Дело третье. СМЕРТЕЛЬНАЯ ЦАРАПИНА

Вы знаете, инспектор, — сказал сержант Беркович, войдя утром в воскресенье в кабинет Хутиэли, — все-таки неплохо быть женатым.

— Похоже, — отозвался инспектор, не отрывая взгляда от экрана компьютера,

— Наташе удалось наконец убедить тебя в этой простой истине.

— Мы провели вместе субботу, — продолжал Беркович, усаживаясь за свой стол, — и я должен признаться, что давно не ел таких замечательных творожников. И еще мы были на пляже…

— Я не спрашиваю, — добродушно сказал Хутиэли, — чем вы еще занимались. Но раз уж ты решил жениться…

— Еще не решил, — покачал головой Беркович, — но близок к тому.

— Решай поскорее, — посоветовал инспектор, — иначе Наташа подумает, что у тебя проблема не там, где она на самом деле.

— А где она на самом деле? — с подозрением спросил Беркович.

— По-моему, это очевидно! — воскликнул Хутиэли.
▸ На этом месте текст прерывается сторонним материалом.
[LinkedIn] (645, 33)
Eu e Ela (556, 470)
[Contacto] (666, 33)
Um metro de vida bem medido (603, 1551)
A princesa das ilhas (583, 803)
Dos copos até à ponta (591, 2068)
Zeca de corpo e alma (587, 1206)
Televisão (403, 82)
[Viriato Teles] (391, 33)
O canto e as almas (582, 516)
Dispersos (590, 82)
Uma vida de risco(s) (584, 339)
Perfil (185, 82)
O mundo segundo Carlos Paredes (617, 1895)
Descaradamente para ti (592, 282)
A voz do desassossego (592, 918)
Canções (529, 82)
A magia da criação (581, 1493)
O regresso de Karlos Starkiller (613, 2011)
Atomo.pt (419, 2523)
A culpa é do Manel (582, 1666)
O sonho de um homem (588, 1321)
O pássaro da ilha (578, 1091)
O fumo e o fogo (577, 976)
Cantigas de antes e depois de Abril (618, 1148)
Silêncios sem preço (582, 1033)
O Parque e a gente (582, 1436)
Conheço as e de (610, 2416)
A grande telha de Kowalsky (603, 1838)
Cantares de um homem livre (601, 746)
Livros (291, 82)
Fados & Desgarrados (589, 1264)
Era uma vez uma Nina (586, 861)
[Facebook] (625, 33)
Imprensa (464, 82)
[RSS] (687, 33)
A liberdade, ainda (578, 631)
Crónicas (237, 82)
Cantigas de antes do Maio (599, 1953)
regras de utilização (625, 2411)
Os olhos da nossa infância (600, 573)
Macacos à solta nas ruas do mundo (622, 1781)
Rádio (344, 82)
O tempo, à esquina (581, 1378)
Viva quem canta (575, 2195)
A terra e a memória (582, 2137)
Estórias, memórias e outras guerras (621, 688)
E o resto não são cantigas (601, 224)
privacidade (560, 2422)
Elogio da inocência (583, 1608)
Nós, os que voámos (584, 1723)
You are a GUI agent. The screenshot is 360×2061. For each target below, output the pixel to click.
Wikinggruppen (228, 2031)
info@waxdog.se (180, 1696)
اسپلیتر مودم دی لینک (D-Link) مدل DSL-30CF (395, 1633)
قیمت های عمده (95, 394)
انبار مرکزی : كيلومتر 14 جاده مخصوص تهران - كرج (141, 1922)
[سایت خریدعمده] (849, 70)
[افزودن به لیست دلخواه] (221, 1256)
— Главная твоя проблема в том, что, когда ты гуляешь с Наташей, то думаешь о работе, а когда работаешь, то думаешь, будто отрываешь время от прогулок. Я прав?

— Хм… — пробормотал сержант. — Вы всегда правы. Кроме, конечно, тех случаев, когда неправы.

— Кстати, — сказал Хутиэли, — на каком именно пляже ты был с Наташей?

— В Бат-Яме, там живет ее брат, у него мы и провели субботу.

— В Бат-Яме… — разочарованно протянул Хутиэли.